Lombroso was a criminologist and physician and was known for founding the Italian school of criminology. The items displayed in the museum are objects from the works of Lombroso. If you are a detective-wannabe or one who simply wants to stare at skulls and other human remains, the doors of Lombroso’s Museum of Criminal Anthropology are always open for you.
Have you ever been to haunted houses? Well the London Dungeon does more than that as well as house a large collection of old but still frightening torture devices from the middle ages.
When it was established in 1974, the London Dungeon was originally designed as a museum depicting a macabre history of violence and brutality. Over the years, it evolved into an actor-led and interactive series of activities. The London Dungeon now has 18 shows performed by 20 actors, with three horrifying rides.
Madame Tussaud’s Chamber of Horror
Madame Tussaud’s Wax Museum is something everyone knows about. With their collection of impressive wax replicas of famous people, tourists flock the museum from around the world. What most people don’t know is that the museum hides a ghastly history.
Madame Tussaud has always been known as an artist who makes the most surreal wax sculptures between the late 1700s and early 1800s. She started making them during the French Revolution. Execution by guillotine was a trend in the past. In many instances, Madame Tussaud would go to see these executions, and after the heads were cut off, she would run up to the machine and make wax figures using the severed heads. The last king of France was one of her subjects.
If you believe you’re brave enough, you can visit Madame Tussaud’s Chamber of Horrors and see the heads for yourself. One of Jack the Ripper‘s victims’ remains are there too.
New Haven Ventriloquist Museum
While Madame Tussaud is busy making wax figures, the owner of our next museum lets his horrible-looking friends do the talking. The New Haven Ventriloquist Museum in Fort Mitchell, Kentucky, is a house full of ventriloquist’s dummies. It doesn’t matter which way you look,for in every corner there is at least one dummy staring right at you. Guests have to stand on the stage when they go to the museum, because even the seats are occupied by dummies. If you have autonomatonophobia (fear of humanoid figures) you may want to reconsider this museum. Imagine being surrounded by a thousand Chuckies—yes, that’s how it feels.
The Purgatory Museum
When you pass from this earth its believe you will end up in one of three places: heaven, hell, and purgatory. Of course, your fate is based on how you lived your life. But if you didn’t live a long life or were closed off to society due to disease or paralysis, then you may find purgatory. We know there’s a garden in heaven and a fire in hell, but what do we have expect in purgatory? This museum gives us a sneak peek.

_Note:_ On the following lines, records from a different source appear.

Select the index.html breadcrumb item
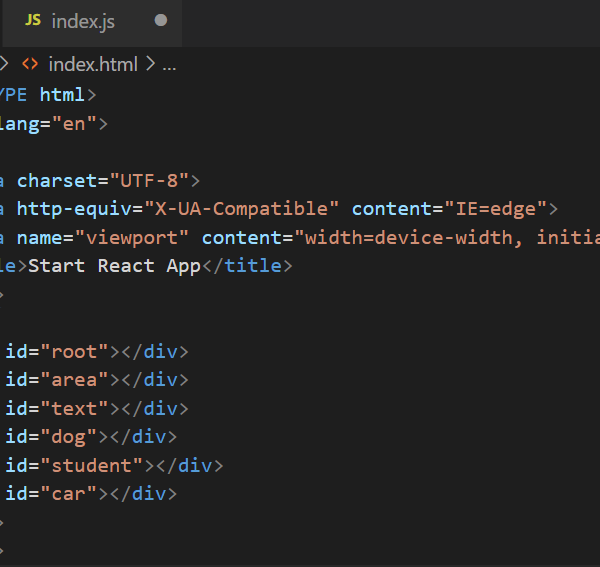 pos(94,65)
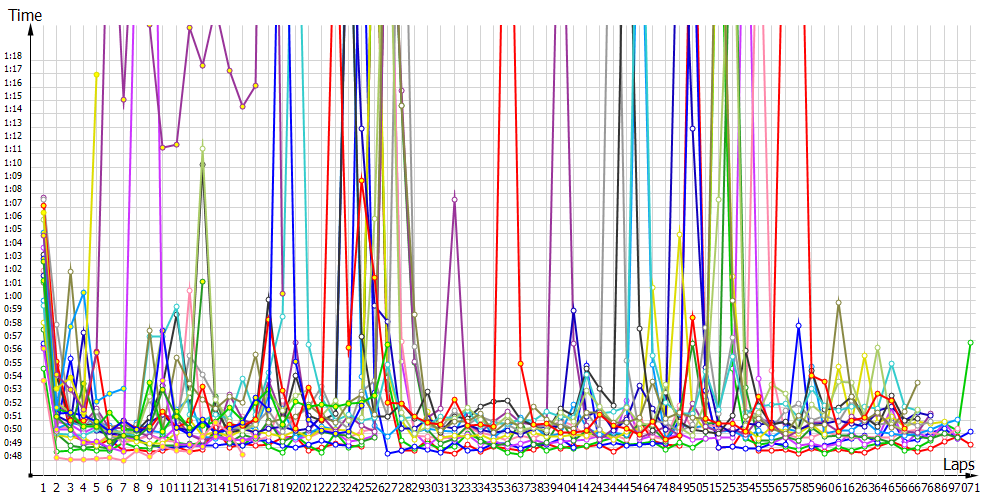Click the 1:07 tick label
This screenshot has width=1000, height=500.
tap(14, 203)
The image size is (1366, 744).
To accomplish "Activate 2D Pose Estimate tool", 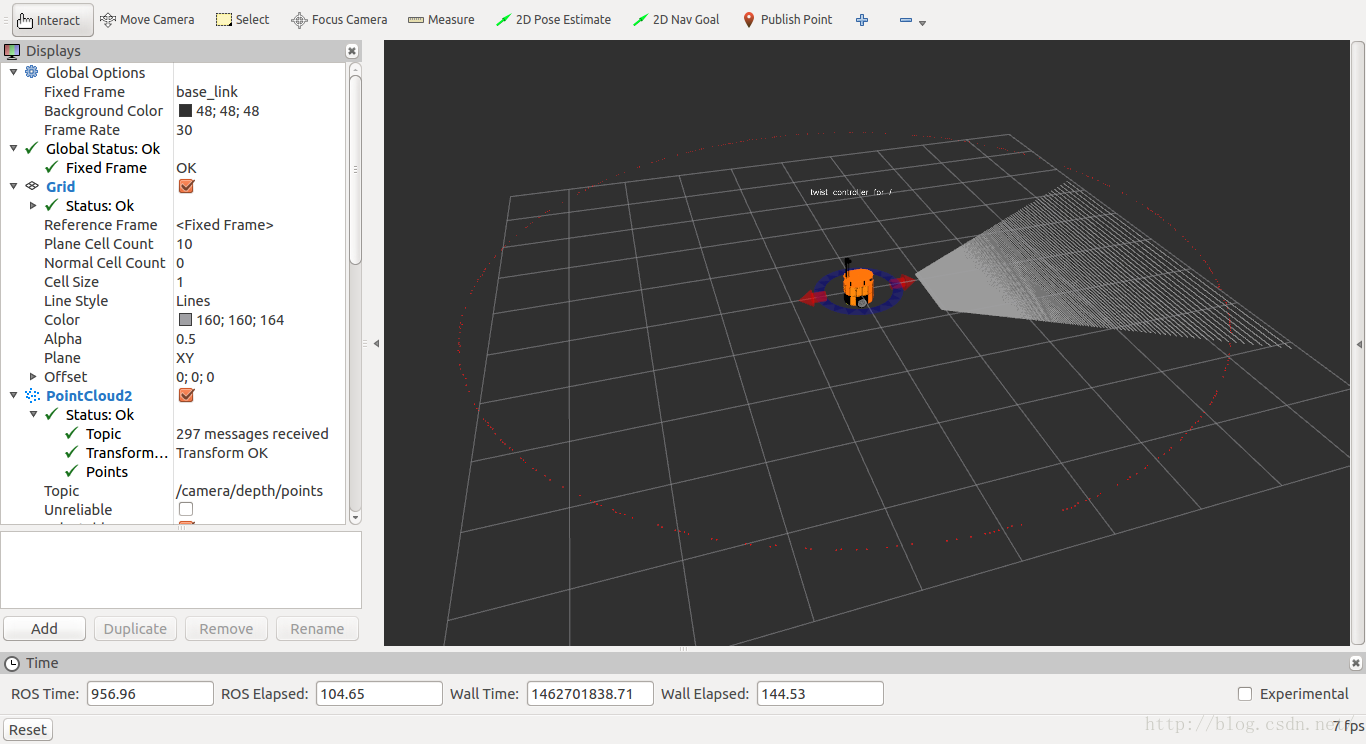I will pyautogui.click(x=553, y=20).
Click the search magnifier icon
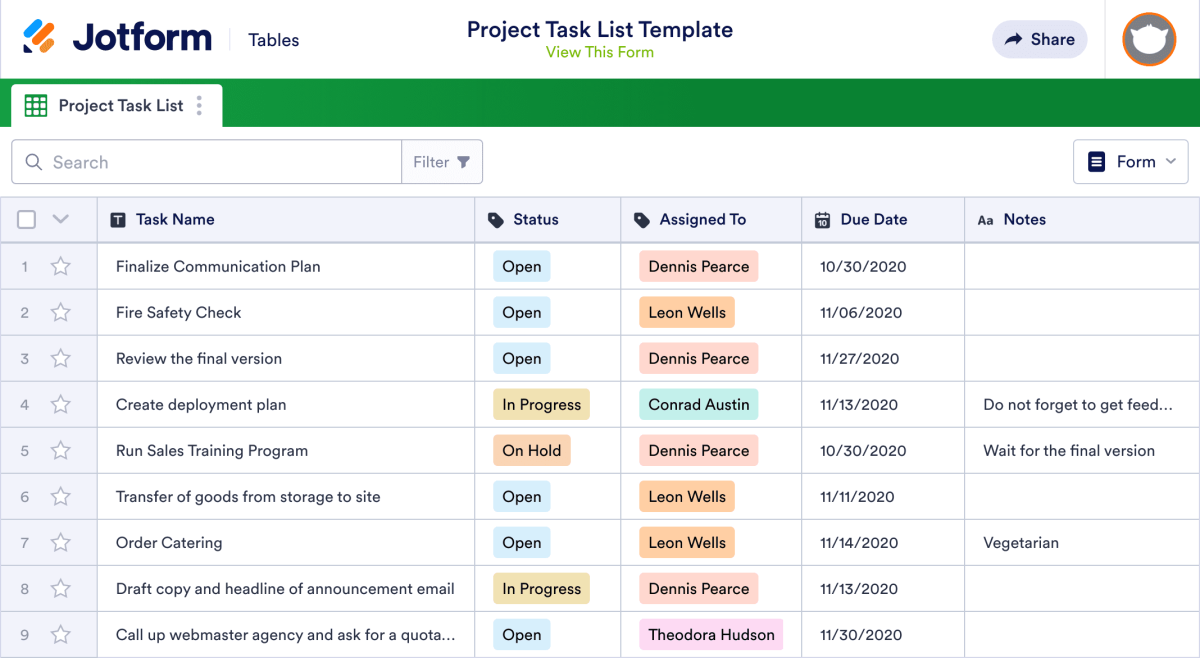The width and height of the screenshot is (1200, 658). coord(33,161)
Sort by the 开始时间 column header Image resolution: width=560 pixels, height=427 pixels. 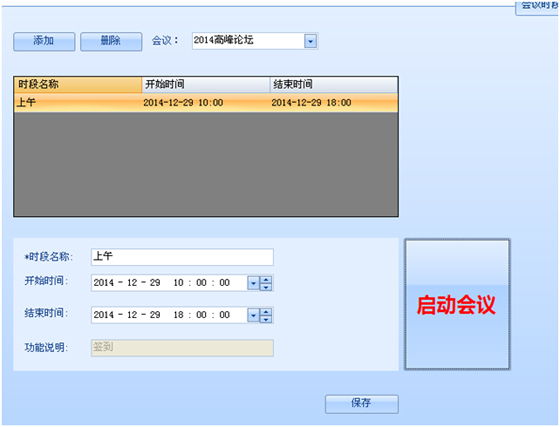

In the Prati district of Rome, there stands the Church of the Sacred Heart, and behind the church’s side altar is the Purgatory Museum. The museum displays evidences of cases of souls revisiting the earth to go after the living. Scorch marks on the table, lines drawn by an otherworldly hand, and clothing with burnt fingertips are just few of what you can see in the museum. Their best display? A book with a print of someone’s hand carved deeply onto the pages, which people believe is from a monk who’s burnt to death for a sin no one knows what.
Catacombs of Palermo
Technically not a museum, but with its display of hundreds of corpses, how else would you want to describe the Catacombs of Palermo but as the “museum of death”? Located in Capuchin Monastery, the establishment houses the bodies of dead monks and local members of the community. From late sixteenth century until the death of Rosalia Lombardo in the 1920s, the last known interment, bodies were placed in the catacombs. Then they were hung on the walls wearing the same clothes they had when they were buried.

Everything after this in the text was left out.